Verflixt, ich hab es falsch verstanden. Auf dem Ticket steht, es wäre eine Stunde lang gültig, aber, erklärte mir der Kontrolleur, das schließe nicht die Rückfahrt ein. Ich wusste, dass man umsteigen kann, und irgendwie hab ich das zu grob verallgemeinert. Ich dachte ehrlich, das wäre in Ordnung. Ich hab gerade im Internet gesucht – tatsächlich sehen die Beförderungsbedingungen der meisten deutschen Städte genauso aus. Nicht, als würde es mir oft passieren, dass ich innerhalb einer Stunde hin- und zurückfahre.
Und dann hab ich dem Kontrolleur meine schweizer Adresse gegeben. Ob das schlau war? Die Durchsetzung der Forderung an meiner deutschen Adresse wäre ausgesprochen schwierig für das Unternehmen gewesen. Steht hier: Internationales Schwarzfahren schwer zu belangen. Jedenfalls, meine Kooperation bei der Herausgabe der schweizer Adresse wurde nicht besonders honoriert. Man möchte sagen: gar nicht.
Mit einer Rechtsschutzversicherung könnte man noch die Verfassungskarte spielen: Verfassungsrechtliche Bedenken gegen die Zulässigkeit von erhöhten Fahrentgelten für Schwarzfahrer.
Und warum bin ich hin- und zurück gefahren? Ich verbringe dieses Weihnachten in Minsk, Belarus. Und also war ich heute morgen pünktlich um 9 Uhr in der weißrussischen Botschaft in Muri um ein Visum zu beantragen. Man kann nur jedem empfehlen, einmal um 9 Uhr morgens zu weißrussischen Botschaft in Muri zu fahren. Man steigt aus dem Bus (ja, ich hatte eine Fahrkarte, irrsinnig freundlicher Chauffeur), und ging dann entlang der Thorackerstrasse Richtung Botschaft. Die Straße grenzt an eine Schafswiese, mit Schafen mit Glocken. Dahinter eine große Wiese, dahinter ein Bauernhof. Auf der linken Seite stehen Botschaften: Botschaft des Haschemitischen Königreichs Jordanien, steht auf der linken Seite. Es ist neblig, still, die Botschaften liegen im perfekten Schlummer. Die Botschaft ist noch abgeschlossen, als ich die Klinke drücke hört man mich und öffnet.

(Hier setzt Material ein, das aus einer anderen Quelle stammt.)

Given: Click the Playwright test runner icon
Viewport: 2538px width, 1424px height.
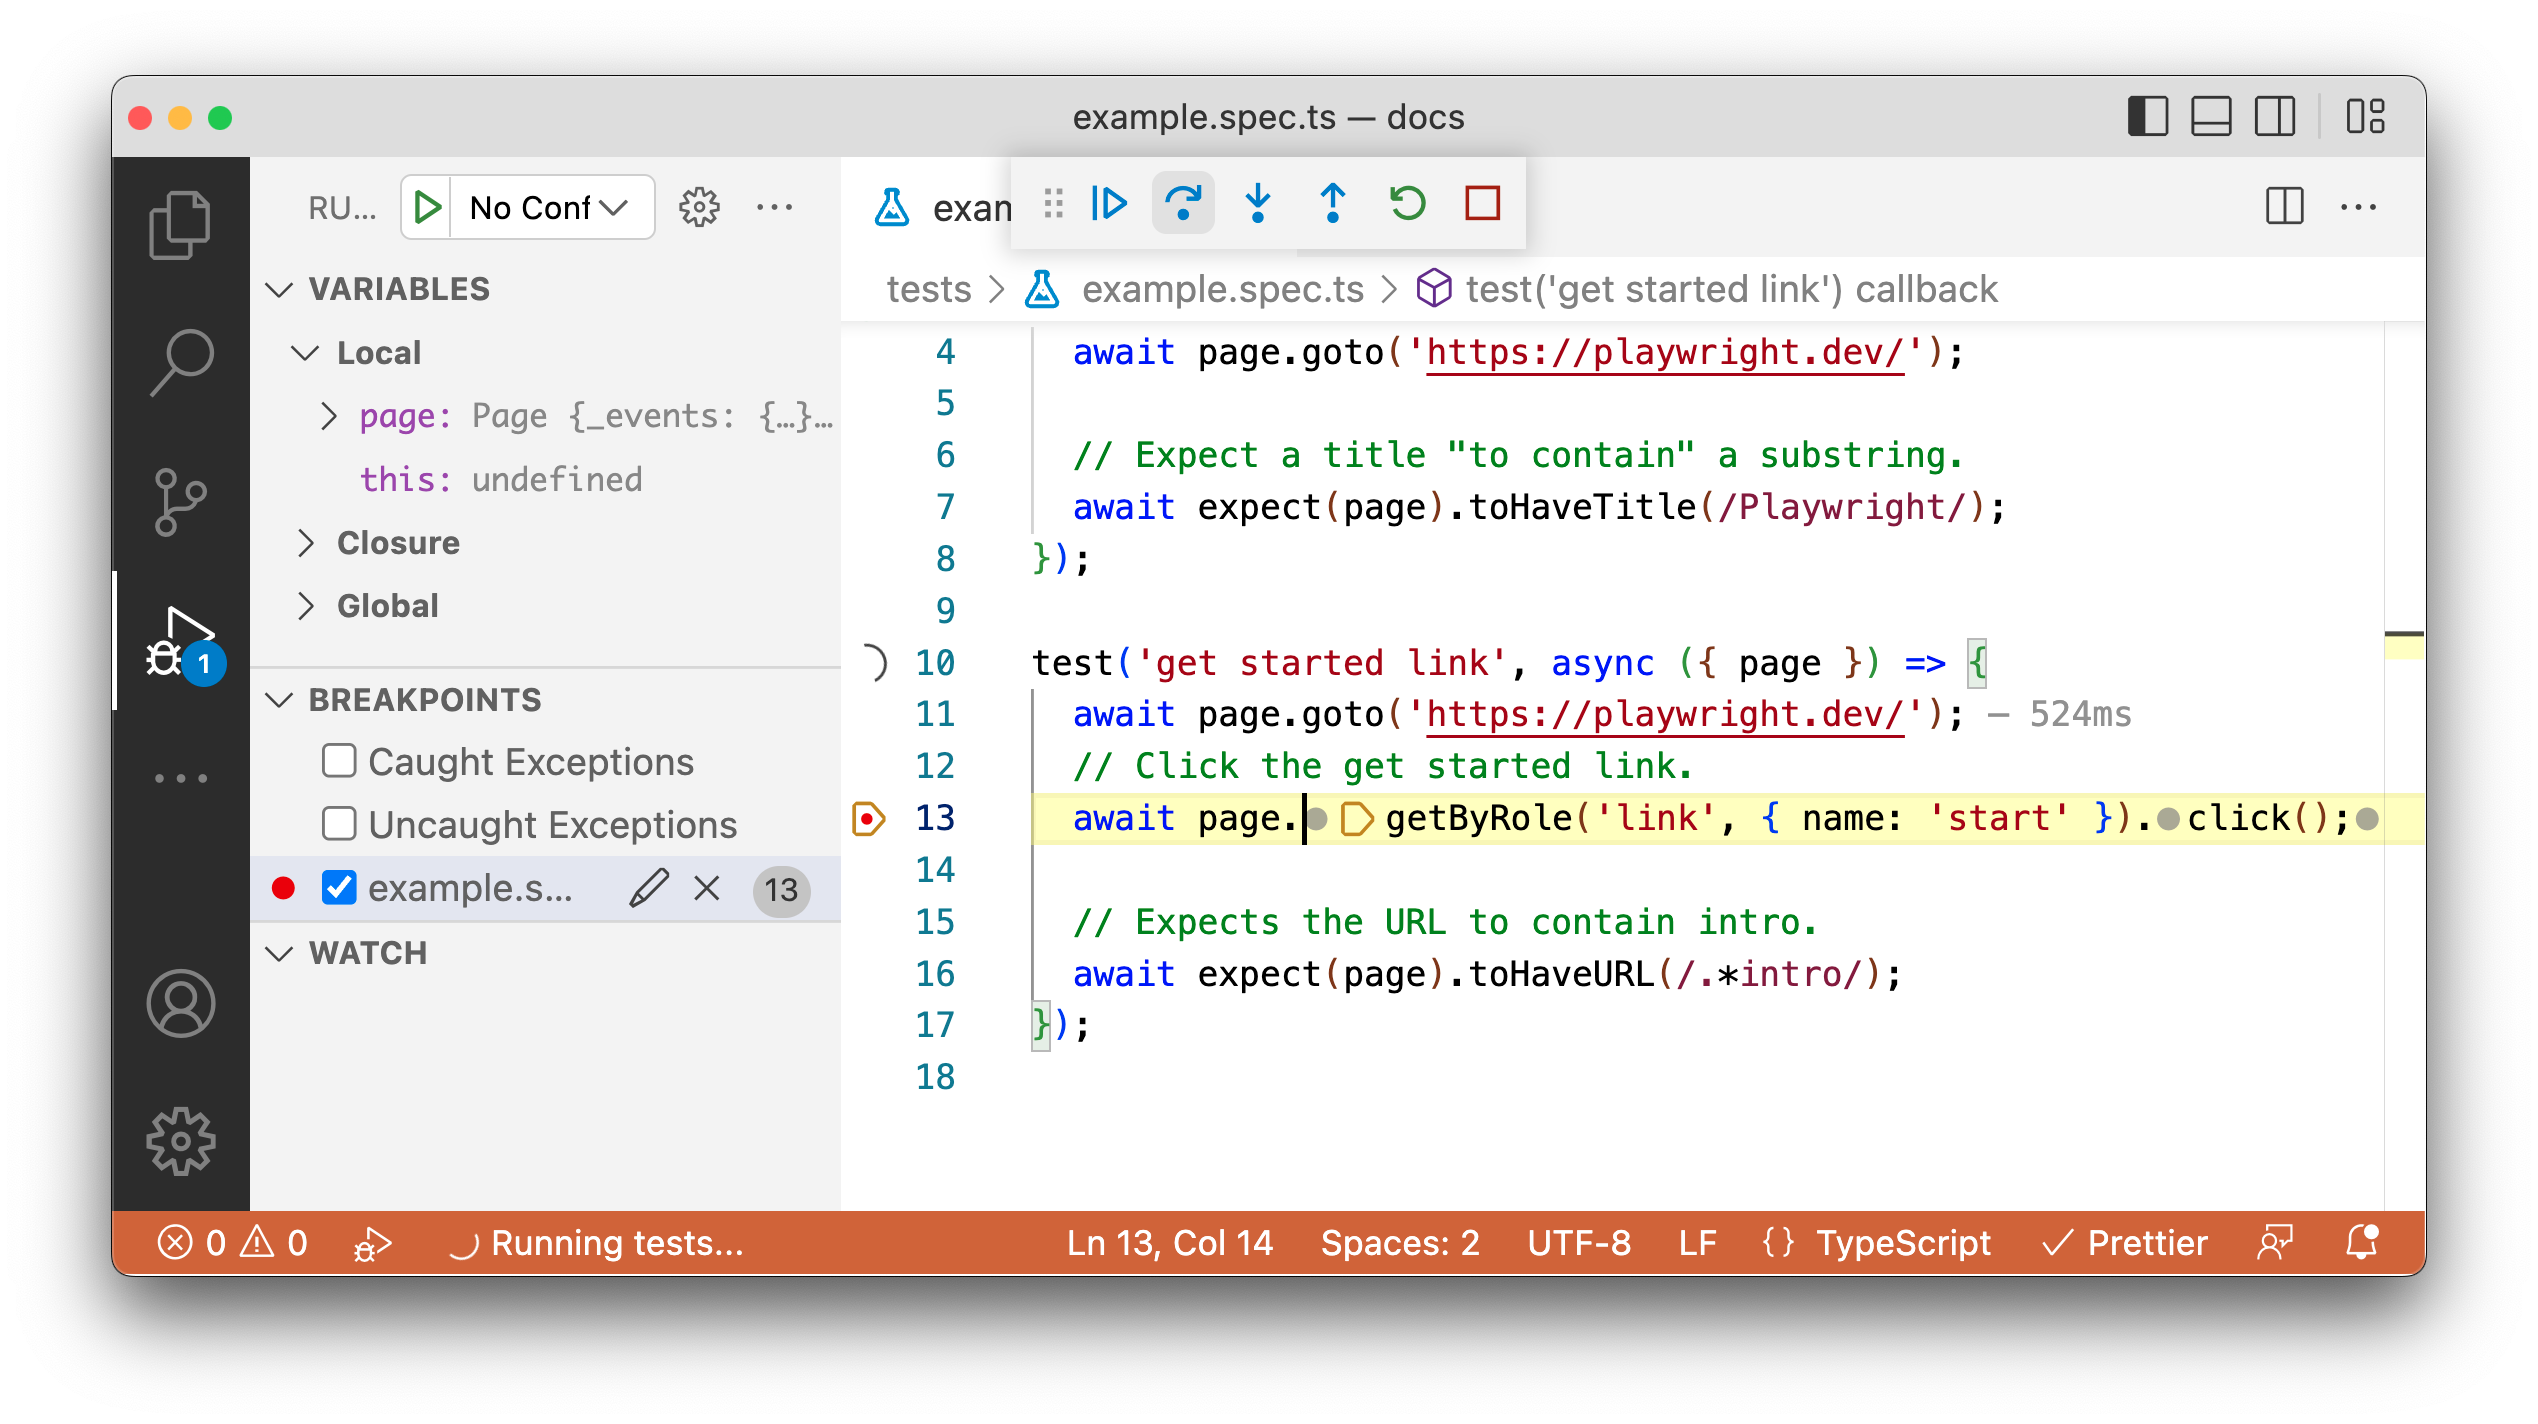Looking at the screenshot, I should (891, 206).
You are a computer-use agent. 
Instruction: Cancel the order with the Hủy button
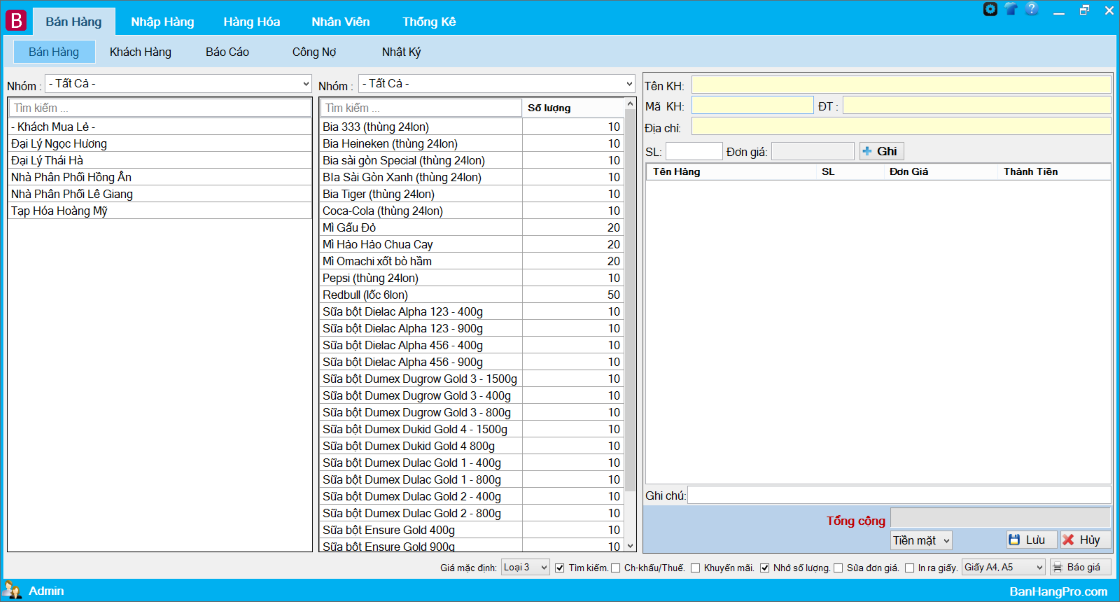tap(1085, 540)
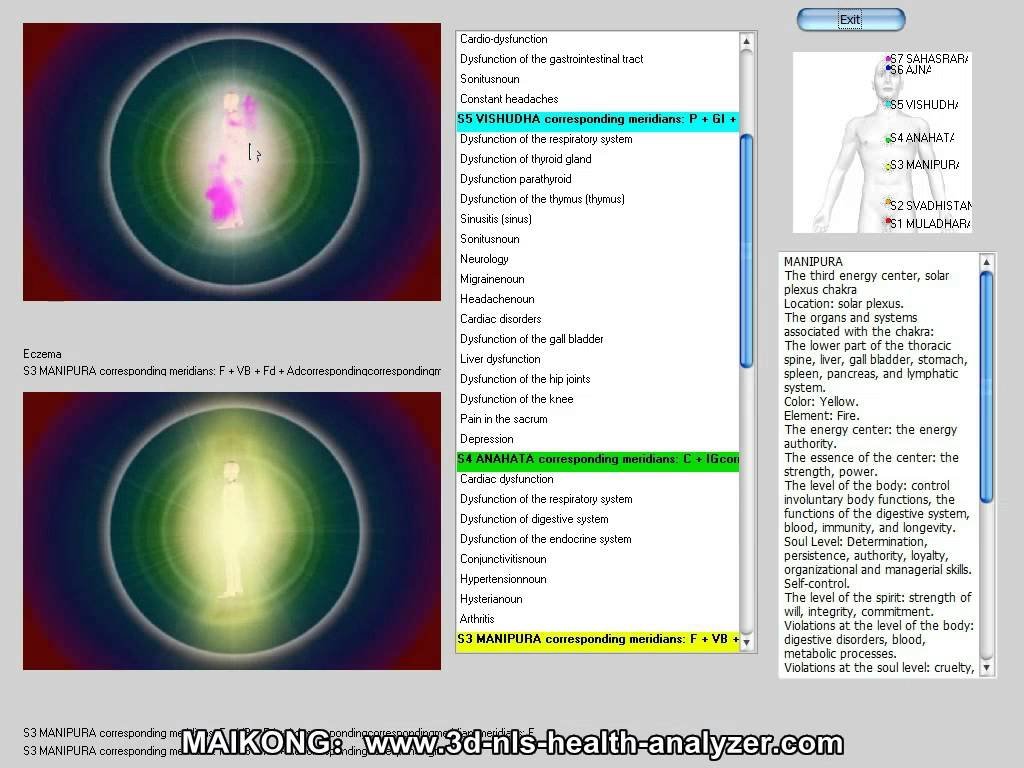
Task: Select the S3 MANIPURA yellow header row
Action: point(597,639)
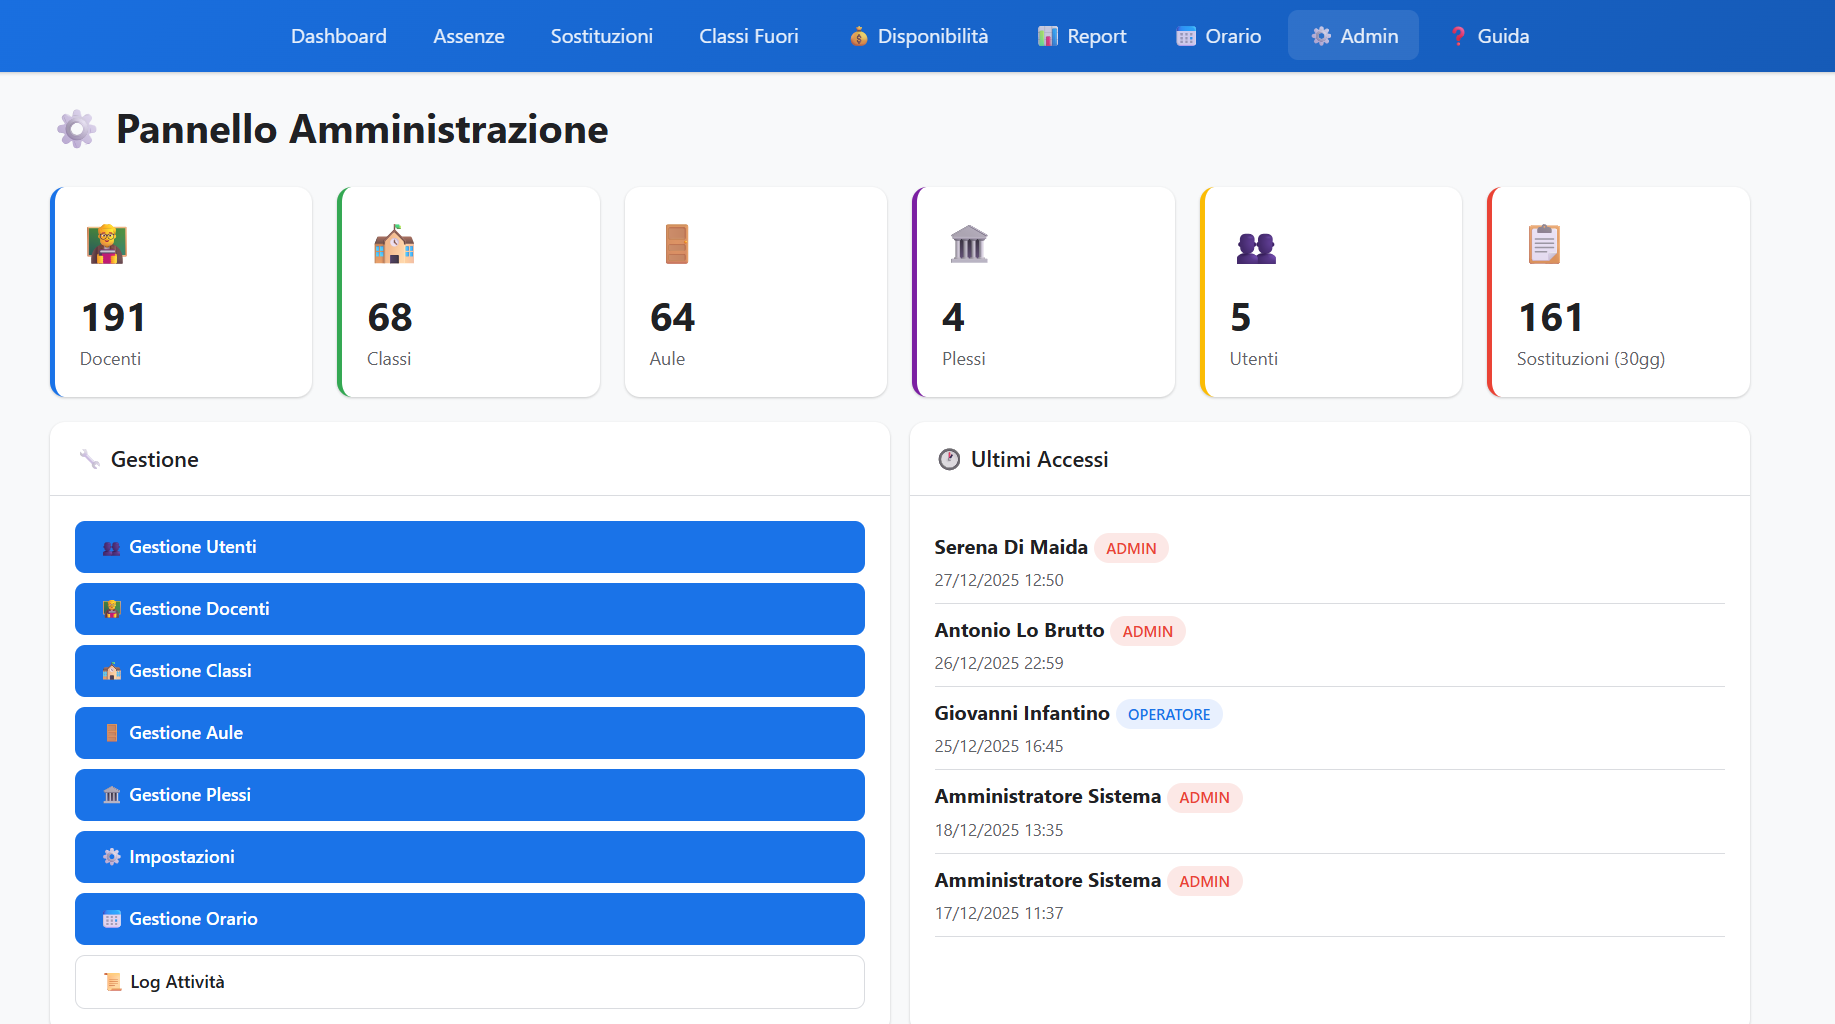The width and height of the screenshot is (1835, 1024).
Task: Open the Sostituzioni section
Action: point(601,36)
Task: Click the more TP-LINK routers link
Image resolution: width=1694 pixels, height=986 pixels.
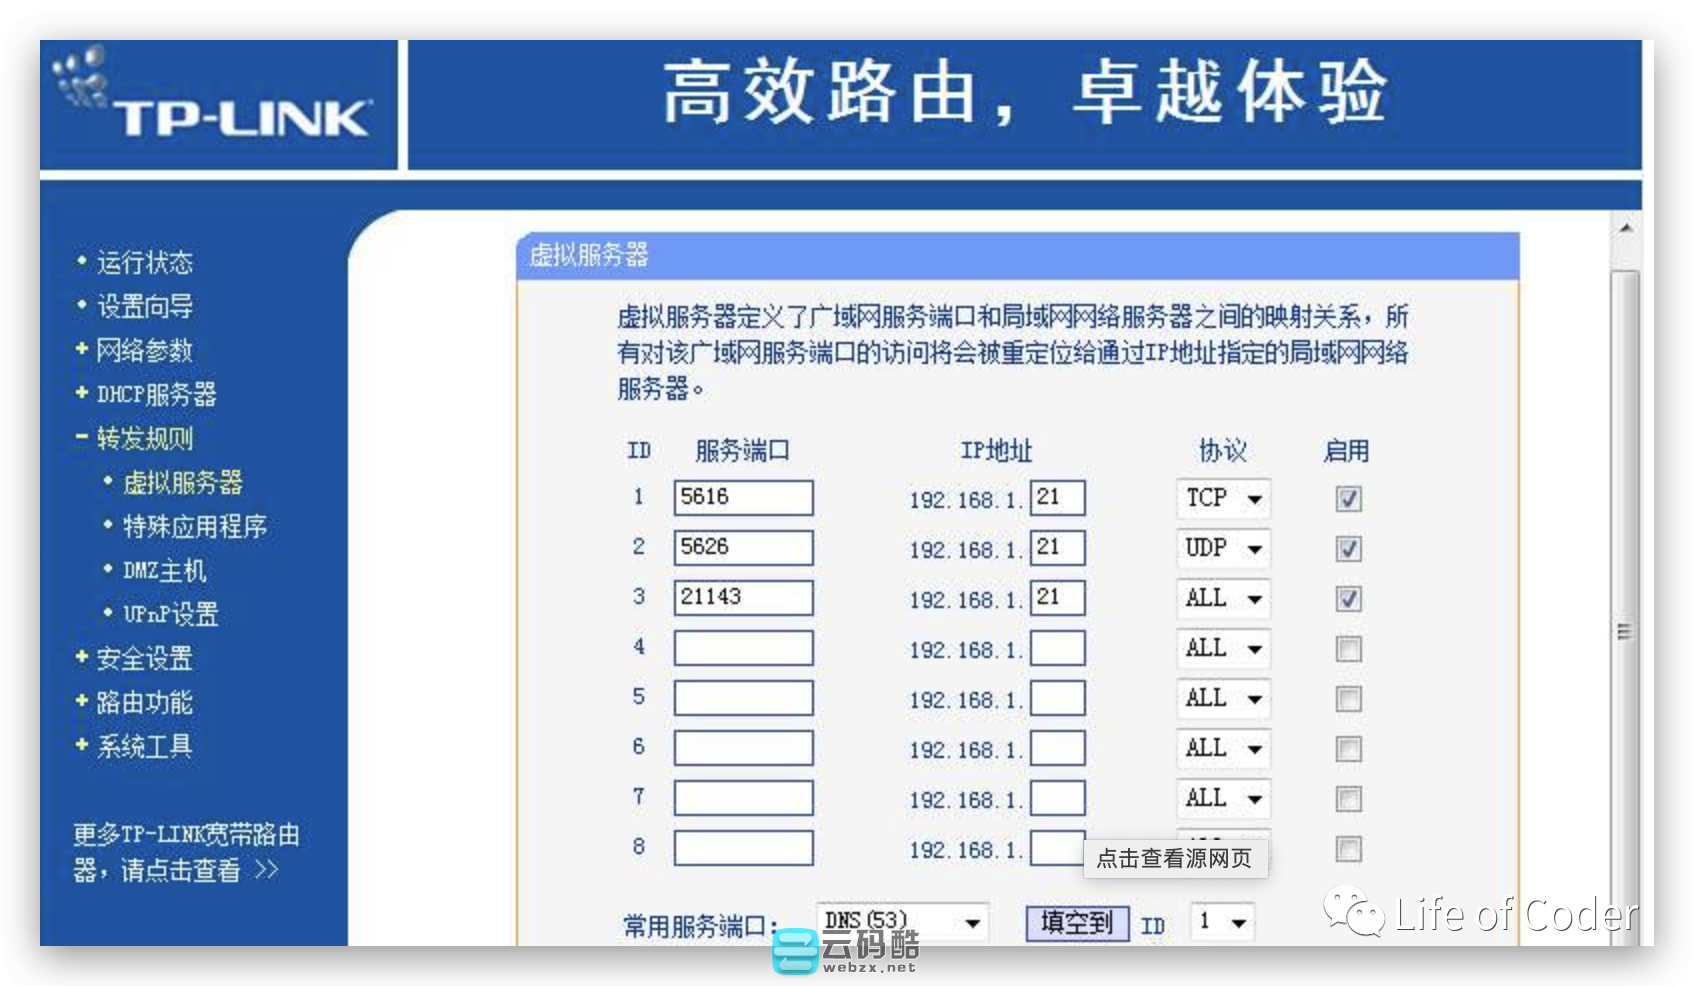Action: (185, 852)
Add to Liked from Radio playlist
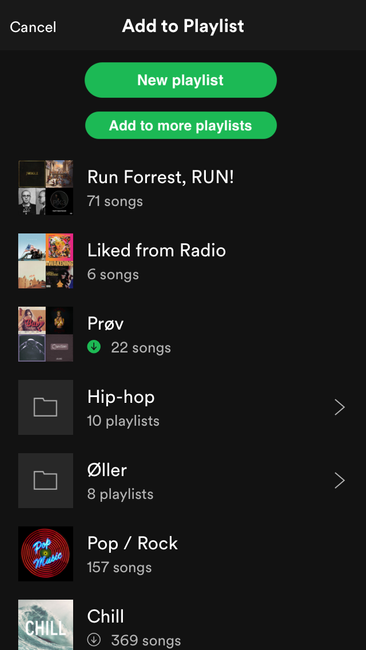The width and height of the screenshot is (366, 650). (183, 261)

Im Antrag fehlt die Telefonnummer der einladenden Person. Ob die denn wirklich nötig sei. Sie sei. Und wenn sie keine Nummer hätte? Dann müsste ich eine schriftliche Einladung vorweisen. Ok, gibt es hier WLAN, damit ich nachfragen kann? Nein. Darf ich Ihren Computer benutzen? Nein? Zurück im Zentrum vom Muri (neben all den Botschaften) frage ich, wo das nächste Internet ist. Ich frage nach Starbucks, Burgerking, irgendwas. Die Frau am Kiosk lächelt freundlich und sagt, dass es hier so etwas nicht gibt. Also muss ich zurück nach Bern. (Ja, ich löse einen Fahrschein) Ich warte bis McDonald's öffnet, hole mir die Telefonnummer und fahre zurück nach Muri. (Ja, ich löse die dritte Fahrkarte!)
Die Botschaft hat keine Klingel, der Warteraum ist leer, man bemerkt mich eine Viertelstunde nicht. Dann endlich, nachdem ich so laut ich kann klopfe, öffnet man und nimmt meine Dokumente an.
Und wieder laufe ich durchs Botschaftsviertel. Keine Polizei, keine Wachen. Nur Schafe, Stille und ein Bauernhof. (Auf der vierten Fahrt löse ich keine Fahrkarte. Auf der letzten Fahrkarte steht: 1 Stunde. Es steht aber auch: einfache Fahrt. Ich zahle 80 CHF.) Nicht, dass ich ein Experte in Diplomatengegenden wäre. Diese scheint aber wirklich einmalig. Wie gebaut, um die Vorurteile der Ausländer zu bestätigen.